**TRECHO DE ORIGEM**.
=-=-=

E o café da manhã fez jus ao todo, servindo diversos tipos de iogurtes, pães, tortas, frutas, queijos, cereais, sucos. Os ovos cozidos eram separados pelo tempo de cozimento, 1 minuto, 3 minutos, 5 minutos, 7 minutos. E o banquete estava incluído na salgada diária, bem norueguesa.
Trondheim alegrava-se naquela manhã de sábado com muita gente circulando nas ruas e praças. Diversos trechos contavam com moradias exclusivamente de madeira, recém-pintadas, com vasos de flores nas entradas. A colina a oeste proporcionava visão ampla e privilegiada da cidade. As residências construídas nos altos eram brancas, de madeira, em sobrados, exibindo janelas com cortinas e pequenas floreiras debruçadas na calçada. O dia nublado e com pouca luz ofuscava a beleza do fiorde situado entre a cidade e o mar. Datada do século XI, a imponente catedral impressionava mesmo com a falta de luz nos interiores, evidenciando a atmosfera medieval e as pedras expostas.
Encontrei chilenos exilados durante manifestação de rua contra a ditadura militar do Chile, que massacrava o povo graças ao apoio direto do regime dos Estados Unidos. Informações esclarecedoras denunciavam a presença de dezenas de milhares de chilenos obrigados a morar fora do país em virtude de perseguições, torturas, assassinatos cometidos pela ditadura.
Cansado de comer sanduíches de itens dos supermercados, encarei pizza rápida no almoço e sanduíche com fritas em lanchonete no jantar. Gastei muito, sem por isso ficar satisfeito e bem alimentado. E a proximidade de Oslo, a capital norueguesa, fazia os preços subirem ainda mais.
À noite, como nas demais cidades pequenas, médias e até algumas grandes, da Escandinávia, tudo ficava deserto. Ninguém nas ruas, praças, restaurantes e lanchonetes em pleno verão norueguês. A fim de fugirem da atmosfera triste e pesada, espantar a solidão, os noruegueses de Trondheim lotavam as inúmeras máquinas de caça-níqueis, espalhadas nos quatro cantos da cidade. E, é claro, não faltavam os bêbados solitários, perambulando com garrafas nas mãos. Às vezes cantavam, às vezes pediam dinheiro, às vezes perturbavam os raros transeuntes.
A caminhada sob a chuva fina do albergue à estação ferroviária me deixou arrepiado de frio. E, com as roupas molhadas, embarquei pela manhã rumo à capital norueguesa.

=-=-=

**EXTRATO DE DADOS**.
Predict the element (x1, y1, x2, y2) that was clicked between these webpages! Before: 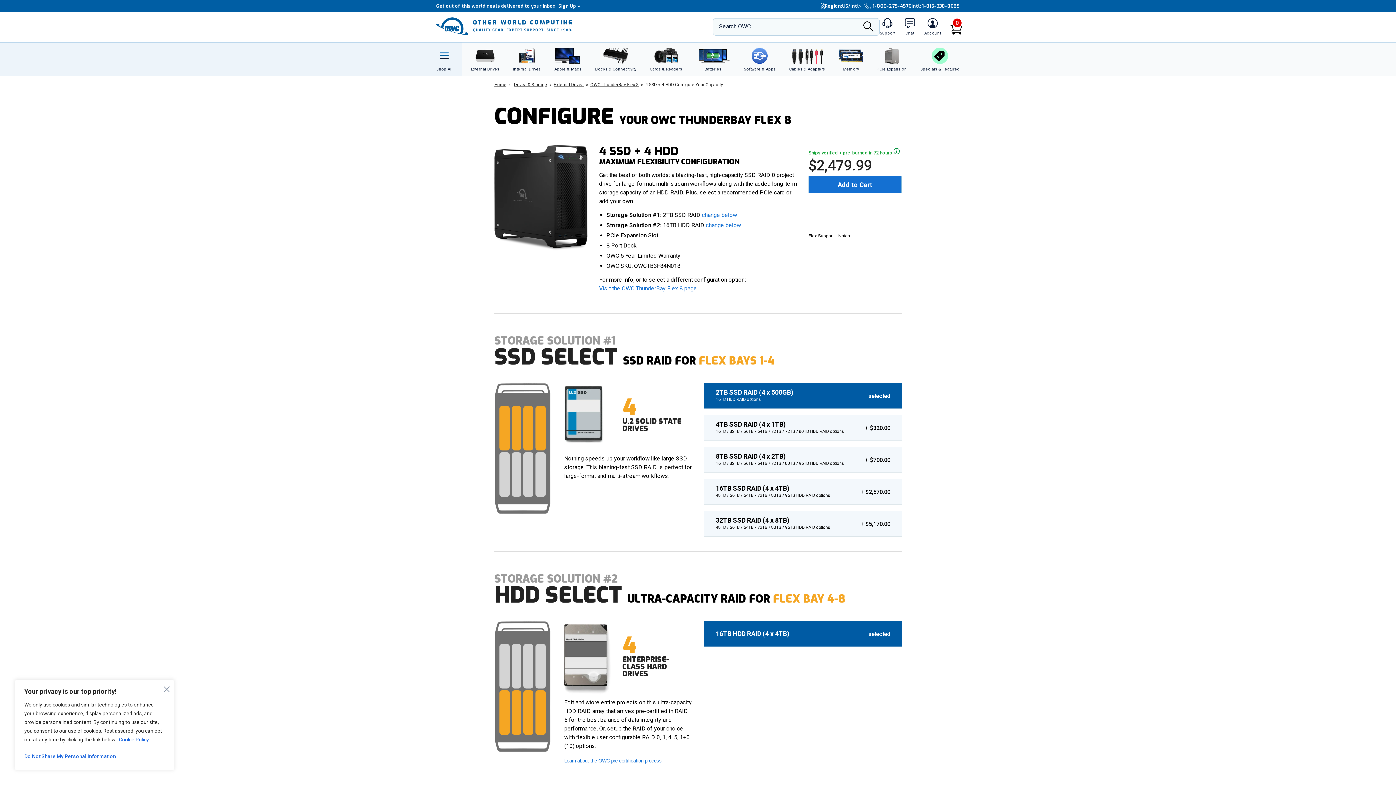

=-=-=

**INSTRUÇÃO ESCRITA 1**. Liste todos os alimentos que, segundo o relato sobre Trondheim, eram servidos no café da manhã.
**INSTRUÇÃO ESCRITA 2**. De acordo com o relato sobre Trondheim, de que século data a catedral da cidade?
**INSTRUÇÃO ESCRITA 3**. Escreva a continuação do relato sobre Trondheim, começando logo após a última frase apresentada.
O material não tem nenhum papel nesta atividade.

**RESPOSTA FINAL 1**. Iogurtes, pães, tortas, frutas, queijos, cereais, sucos e ovos cozidos.

**RESPOSTA FINAL 2**. Do século XI.

**RESPOSTA FINAL 3**.
O serviço a bordo do trem vendia salgadinhos, sanduíches, refrescos, a preços absurdos, regra nos trens europeus. Reparei em diversos noruegueses, homens e mulheres, novos e velhos, o movimento repetido e nervoso de, subitamente, abrir a boca, inspirar e expirar rápida e intensamente. Nas primeiras oportunidades, distraído, me assustava, pois parecia que fariam, logo em seguida, algo brusco e violento.
E a paisagem continuava a dar espetáculos. Altas montanhas, muitas cobertas de neve, vales profundos com cascatas e pequenas cachoeiras, planaltos, velhas cabanas de madeira. A vegetação escassa e amarelada rareava nas alturas junto à neve permanente. Nas regiões mais baixas predominavam bosques, pequenas plantações, chácaras. Dava vontade de desembarcar e seguir a pé, a fim de apreciar tudo lentamente, sem pressa, degustando, sobretudo entre Oppdal e Dombas. Após Lillehammer, o relevo aplainou-se e um lago grande e alongado surgiu a oeste.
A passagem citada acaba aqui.